Vinnx, blue runner was along my thinking but Pods baby reference had me realize I've not seen a junior crevalle which would have similar top colors and the stronger lateral line here thus my desire to see a larger pic for more detail.


----------



## Jrogers08 (May 9, 2012)

Lophius said:


> Vinnx, blue runner was along my thinking but Pods baby reference had me realize I've not seen a junior crevalle which would have similar top colors and the stronger lateral line here thus my desire to see a larger pic for more detail.
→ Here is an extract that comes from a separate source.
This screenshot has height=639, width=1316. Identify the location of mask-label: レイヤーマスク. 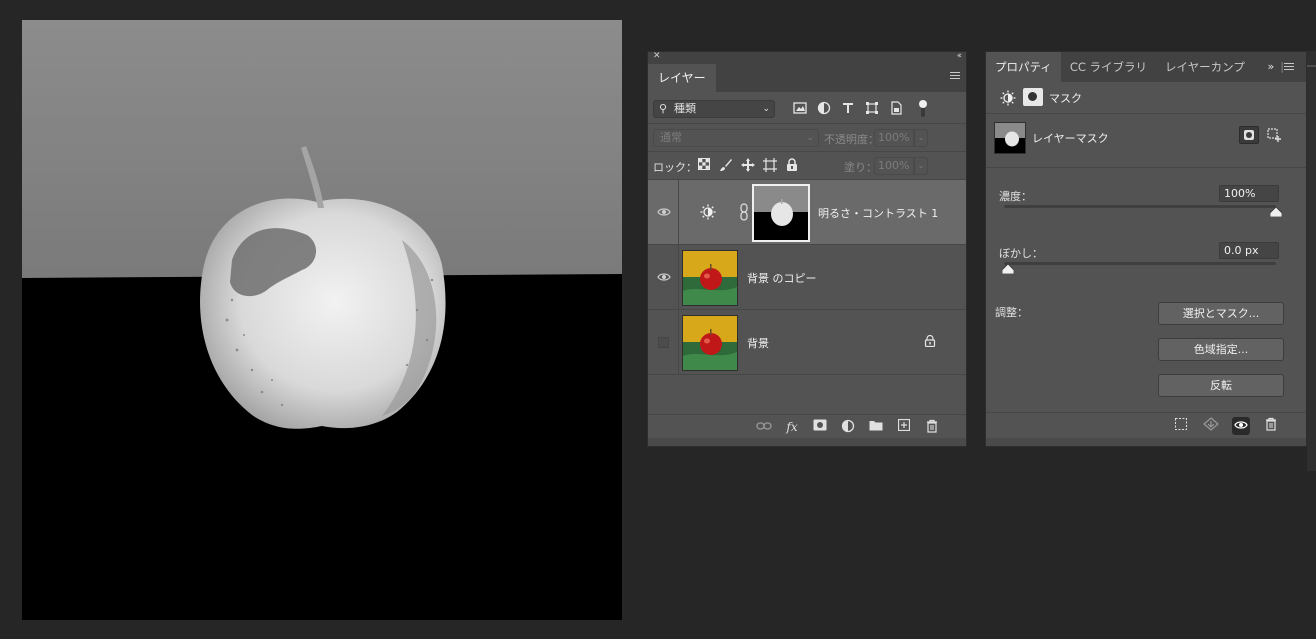
(1070, 138).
After you click on the image to open it, click or double click on it again and it will open again as a bigger image. Or you can right click on the image and click open in new window or something to that extent. I think you guys are right about the blue runner though!


----------



## pods (Sep 10, 2013)

Seeing it blown up now there is no dark spot on the pec. Looks like a blue runner. Mind you, the Jacks I am most familiar with are the Pompano and the Daniels.


----------



## Vinnx (Nov 11, 2012)

I've caught my share of small Jack Crevalles, that's not one. They normally look like the one below, slightly broader, rounder face and yellow tails. Blue Runners are generally more torpedo shape, and darker like the one in the pic. 

http://www.lafishmag.com/images/82502d.jpg


----------



## RjTheMetalhead (Dec 3, 2011)

Bluerunner. I caught a couple offshore this year in SC that looked just like the picture.


----------



## ez2cdave (Oct 13, 2008)

Definitely a Blue Runner . . .


----------



## repair5343 (Jul 8, 2001)

yep Blue Runner


----------